El amor revela la intensidad de nuestra conversión. La manera como reciben a Jesús el fariseo y la mujer pecadora que Lucas describe en su Evangelio, son la pauta para comprender que a quien poco ama, poco se le perdona y a quien mucho ama, mucho se le perdona. El amor puede expresarse en una forma cerrada como la del fariseo, que se limita a hacer, incluso, menos de lo establecido; o bien en una forma abierta, como la mujer convertida, que comprende que el amor no tiene límites y rompe los esquemas de la sociedad misma.
Simón, tengo algo que decirte
Jesús le cuenta a Simón una parábola. La conclusión es lógica. El amor va en proporción al perdón recibido. El que mucho debía, estará mucho más agradecido con el prestamista que mucho le perdonó. Y el perdón va también en proporción del amor dado. Cuando el prestamista le liquida la deuda al deudor, no solo le da el perdón, sino en cierto sentido es una muestra de aprecio hacia él. Sin embargo, el prestamista también per- dona al que le debe poco, porque la base del perdón es el amor. Jesús nos hace comprender que al que mucho ama, mucho se le perdona; y al que ama poco, poco se le perdona. La fuerza de nuestro amor tiene la capacidad de hacer que nuestros pecados sean perdonados. Jesús nos hace comprender que, entre más amor mostremos a Dios y a nuestros hermanos, más grande es la misericordia de Dios para con nosotros, y más grande es el perdón de nuestras faltas.

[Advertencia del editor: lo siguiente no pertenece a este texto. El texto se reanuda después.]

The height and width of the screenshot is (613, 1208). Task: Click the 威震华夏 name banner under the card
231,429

Tu fe te ha salvado, vete en paz
Este texto evangélico tiene como personaje principal a una mujer que ha pecado, como cada uno de nosotros, pero las circunstancias en que actúa nos hacen pensar que está en un proceso de cambio, pues entra libre- mente a casa de Simón, se coloca a los pies del Maestro mostrando su grado de humildad adquirida, llora sin cesar como signo de un arrepentimiento profundo de su pasado. Su cabellera que era signo de su vanidad y belleza, ahora la utiliza para enjugar los pies de Jesús, como gesto de adoración y abandono en la infinita misericordia de Dios.

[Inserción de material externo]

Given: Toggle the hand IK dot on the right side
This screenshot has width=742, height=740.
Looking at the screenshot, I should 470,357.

Para asombro de todos los presentes, Jesús le dice: Tus pecados te quedan perdonados. Los gestos de amor de la mujer, culminan con el olor del perfume que ella llevaba en un frasco de alabastro. Solo Dios reconoce el valor del perfume que deposita sobre los pies del Maestro. Jesús, dirigiéndole las últimas palabras, nos hace comprender que la fe, es la condición sin la cual el perdón y el amor no pueden existir: Tu fe te ha salvado, vete en paz.
Reflexión personal
¿Qué tan consciente soy de que el perdón es fruto del amor? ¿Estoy viviendo el amor en proporción del perdón que necesito? Es bueno recordar las palabras de Cristo: A quien mucho ama, mucho se le perdona.